I ran into this math problem earlier today and it took me a while, but I figured out what's wrong with it. Thought I'd pass it on for fun. Enjoy!

Suppose:
a + b = c
This can also be written as:
4a - 3a + 4b - 3b = 4c - 3c
After reorganising:
4a + 4b - 4c = 3a + 3b - 3c
Take the constants out of the brackets:
4 * (a+b-c) = 3 * (a+b-c)
Remove the same term left and right:
4 = 3

4*0 = 3*0 does not mean 4 = 3
 
a+b-c does not necessarily give zero... the problem is that you can't remove the same term on both sides as it's being multiplied with the two constants.

a+b=c therefore a+b-c = 0

you most certainly can remove the same term from both side if they're being multiplied both side, by constant or variable... but you cannot remove term if there's , for instant, an addition...

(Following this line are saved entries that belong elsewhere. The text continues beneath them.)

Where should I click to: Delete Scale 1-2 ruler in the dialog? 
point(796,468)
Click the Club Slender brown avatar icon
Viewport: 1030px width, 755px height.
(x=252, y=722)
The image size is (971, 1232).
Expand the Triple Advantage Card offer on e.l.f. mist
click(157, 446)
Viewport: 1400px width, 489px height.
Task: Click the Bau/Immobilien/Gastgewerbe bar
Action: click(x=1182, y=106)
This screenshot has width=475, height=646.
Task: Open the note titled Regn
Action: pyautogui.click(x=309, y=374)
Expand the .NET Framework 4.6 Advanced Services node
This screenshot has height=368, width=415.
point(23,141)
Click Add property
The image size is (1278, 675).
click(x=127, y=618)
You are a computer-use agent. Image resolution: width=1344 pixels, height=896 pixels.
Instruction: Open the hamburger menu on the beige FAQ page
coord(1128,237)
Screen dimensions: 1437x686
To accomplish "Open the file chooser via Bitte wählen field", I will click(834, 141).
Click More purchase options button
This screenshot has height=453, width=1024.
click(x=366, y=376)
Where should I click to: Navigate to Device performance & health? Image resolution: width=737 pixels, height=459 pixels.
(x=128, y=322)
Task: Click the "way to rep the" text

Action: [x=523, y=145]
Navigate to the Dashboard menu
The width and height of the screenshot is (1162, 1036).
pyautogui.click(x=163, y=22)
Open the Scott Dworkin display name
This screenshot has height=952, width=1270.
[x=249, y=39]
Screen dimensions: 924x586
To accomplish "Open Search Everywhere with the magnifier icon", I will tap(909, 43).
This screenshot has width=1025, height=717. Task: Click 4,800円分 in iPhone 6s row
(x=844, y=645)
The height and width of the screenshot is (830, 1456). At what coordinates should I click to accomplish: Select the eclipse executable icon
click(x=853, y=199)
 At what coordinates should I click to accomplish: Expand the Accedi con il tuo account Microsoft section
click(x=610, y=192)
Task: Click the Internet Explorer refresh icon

i.e. a*b+c = e*b+f, you cannot then remove the b to make it a+c = e+f...
 
a+b-c does not necessarily give zero... the problem is that you can't remove the same term on both sides as it's being multiplied with the two constants.

a+b = c

c=c

c-c = 0

a+b-c = 0

4*0=3*0

does not mean 4=3

a+b=c therefore a+b-c = 0

you most certainly can remove the same term from both side if they're being multiplied both side, by constant or variable... but you cannot remove term if there's , for instant, an addition...

i.e. a*b+c = e*b+f, you cannot then remove the b to make it a+c = e+f...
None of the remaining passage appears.